La narrazione selvaggia, Tiffany McDaniel

Beatrice La Tella

«Vorrei avere migliori teorie sul diventare grandi.
Sul diventare vecchi.
Queste sono tutto ciò che posso dare in attesa
che la felicità sopraggiunga
mentre queste voci mi battono viva».

La fine della poesia che chiude e battezza la raccolta di Tiffany McDaniel – Queste voci mi battono viva, appunto – sembra condensare anche il cuore dei suoi tre romanzi. Dall’esordio, L’estate che sciolse ogni cosa, passando per Il caos da cui veniamo e infine l’ultimo, Sul lato selvaggio, è limpido il tentativo di elaborare in modi diversi una sorta di mappatura del dolore estremo della crescita.
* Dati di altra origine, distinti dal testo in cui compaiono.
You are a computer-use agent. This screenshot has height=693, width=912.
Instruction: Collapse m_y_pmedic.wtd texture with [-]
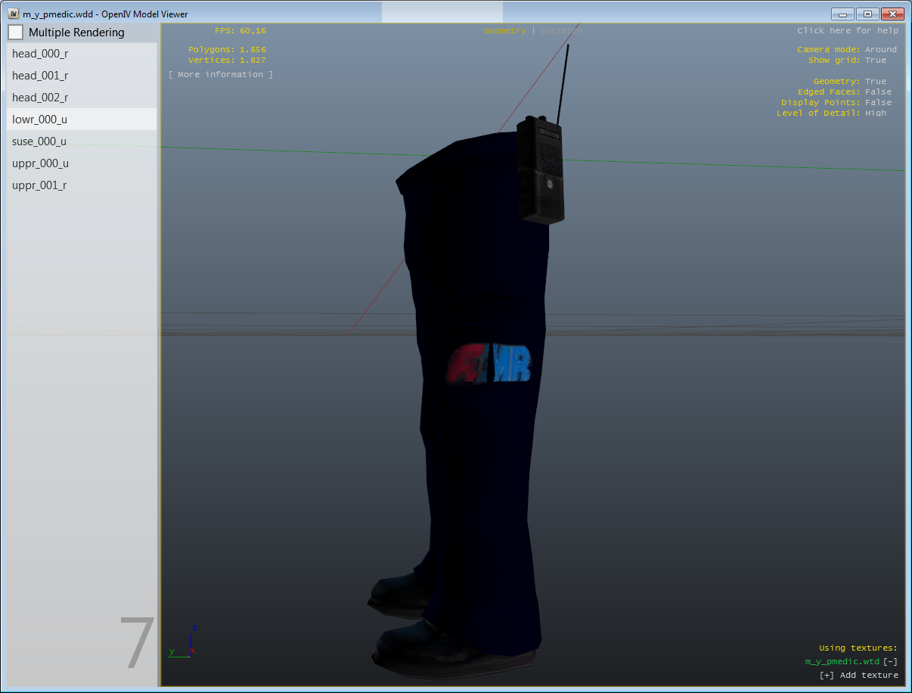[890, 662]
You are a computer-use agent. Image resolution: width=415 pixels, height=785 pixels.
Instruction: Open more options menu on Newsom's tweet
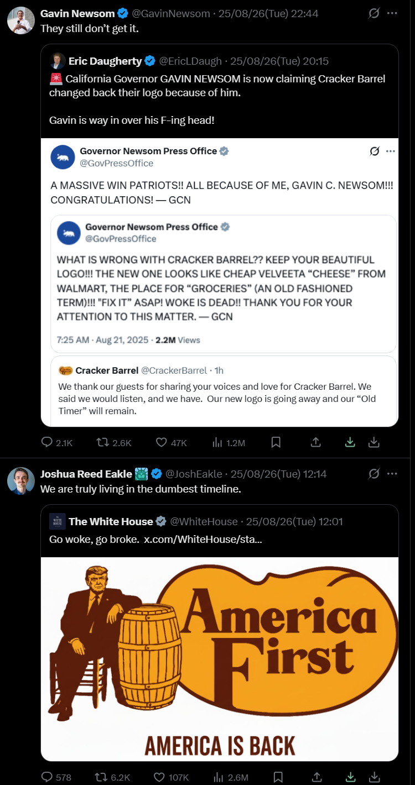[392, 13]
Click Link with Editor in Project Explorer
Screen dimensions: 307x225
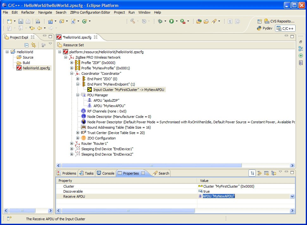(x=33, y=45)
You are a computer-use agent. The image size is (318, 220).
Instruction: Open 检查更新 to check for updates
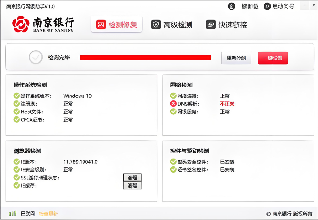48,213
Tutte le vicende sono ambientate in Ohio; le prime due nella cittadina fittizia di Breathed, la terza nella prima capitale dello stato, Chillicothe, teatro reale della sparizione insoluta di sei donne a cui il romanzo si ispira. I narratori sono persone ormai adulte, cresciute, che guardano al loro passato e ai momenti in cui l’innocenza dell’infanzia si è incrinata: Fielding, il cui padre avvocato invita il diavolo a visitare Breathed e riceve la visita di un ragazzino nero, Sal, a reclamarne il titolo; Bitty, settima di otto fratelli nati da una donna bianca e da un nativo americano, progenie «maledetta» e invisa alla città; e infine Arc, figlia di due tossici che mai se ne sono presi cura, unita da un rapporto quasi simbiotico alla sorella gemella Daffodil. Sono tutti personaggi a cui nulla è stato risparmiato e che raccontano sé stessi senza risparmiarsi.
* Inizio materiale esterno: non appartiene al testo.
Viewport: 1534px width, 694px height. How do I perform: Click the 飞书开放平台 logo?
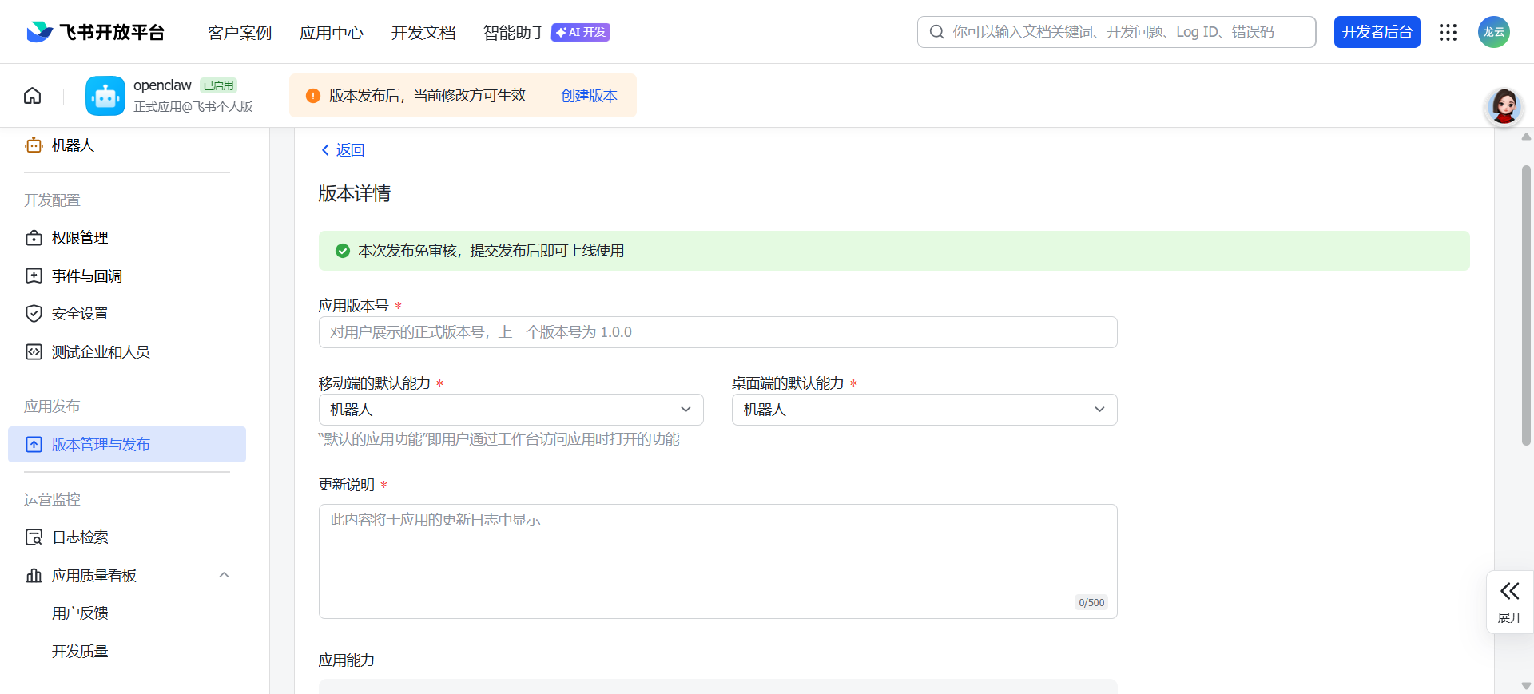tap(95, 32)
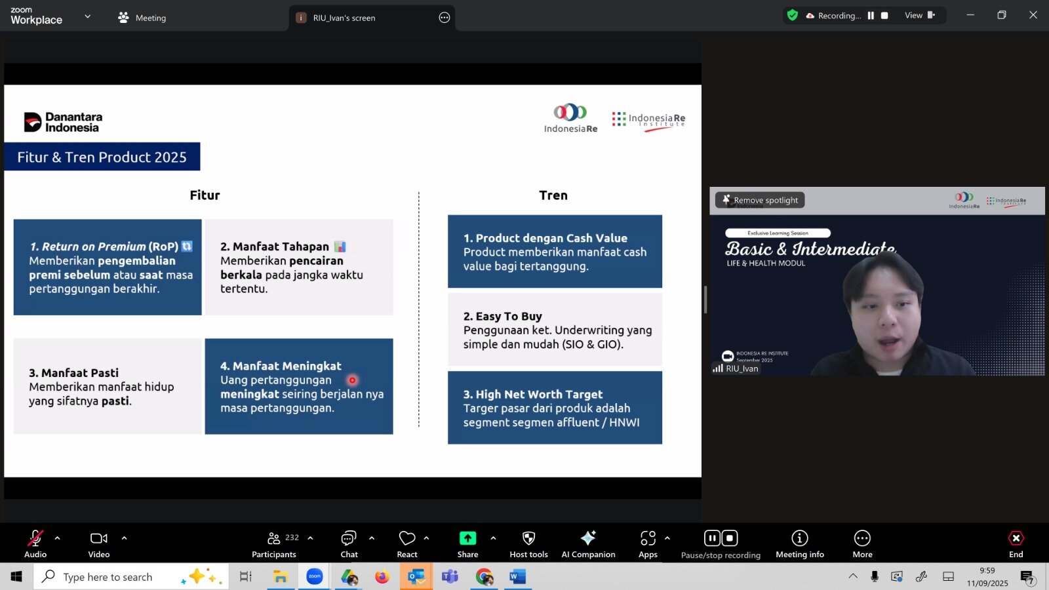Launch AI Companion
This screenshot has height=590, width=1049.
click(x=588, y=543)
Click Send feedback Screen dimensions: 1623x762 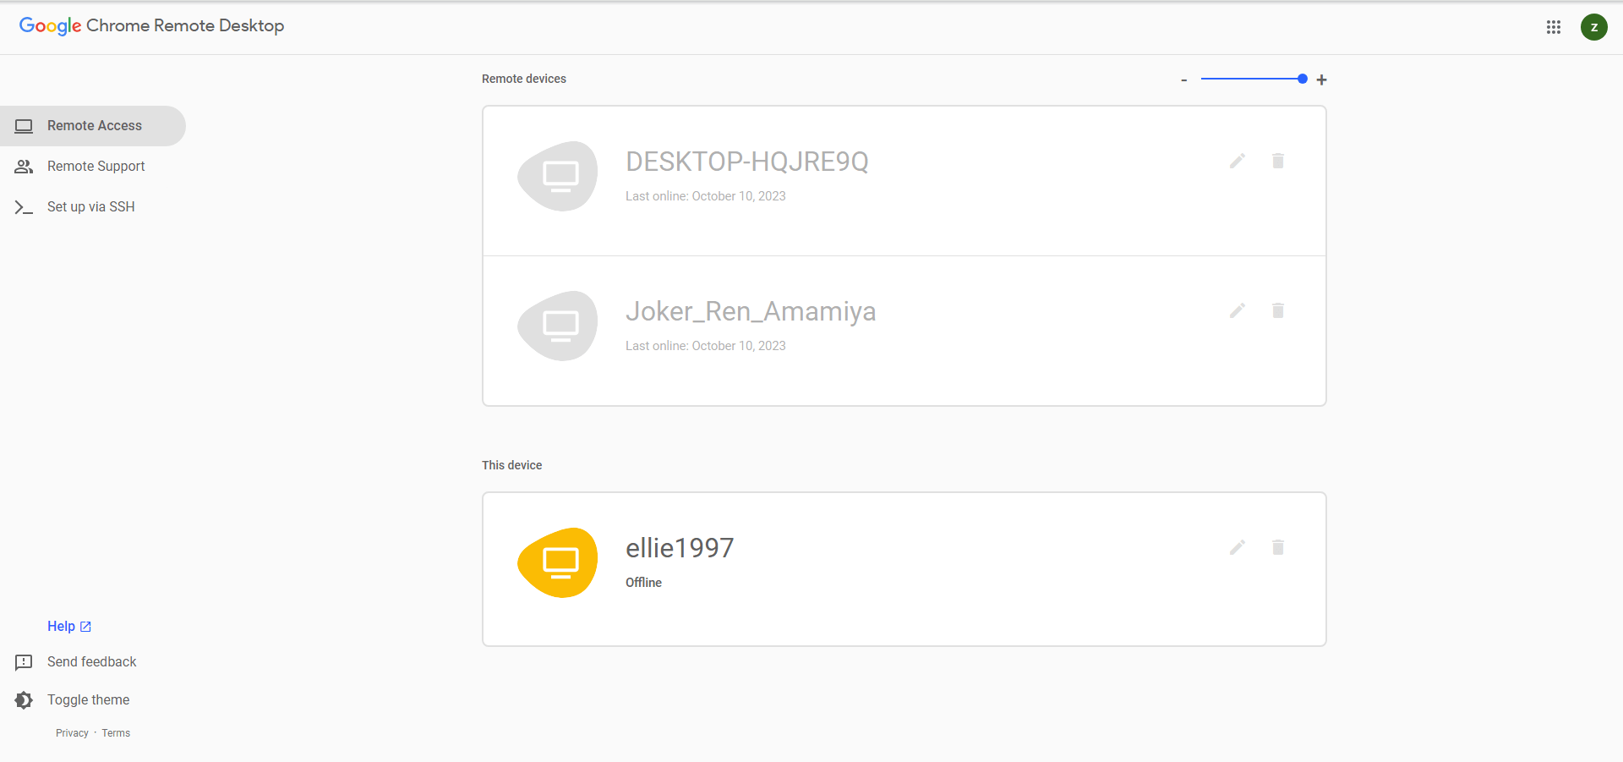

È possibile leggere i tre libri come romanzi di formazione al limite: in contesti di razzismo, omofobia, abuso, dipendenza, ghettizzazione, l’orrore convive con la scoperta e non è mai puramente ornamentale, anche quando sembra troppo, troppo soffocante, quasi morboso e ricercato a tutti i costi. Talvolta sembra che l’autrice insista nell’alzare sempre la posta in gioco, facendo seguire disgrazia a disgrazia, mostruosità a mostruosità, con una schiettezza che lascia frastornati, ma che rimane comunque coerente con la dimensione fiabesca che ne ammorbidisce i contorni.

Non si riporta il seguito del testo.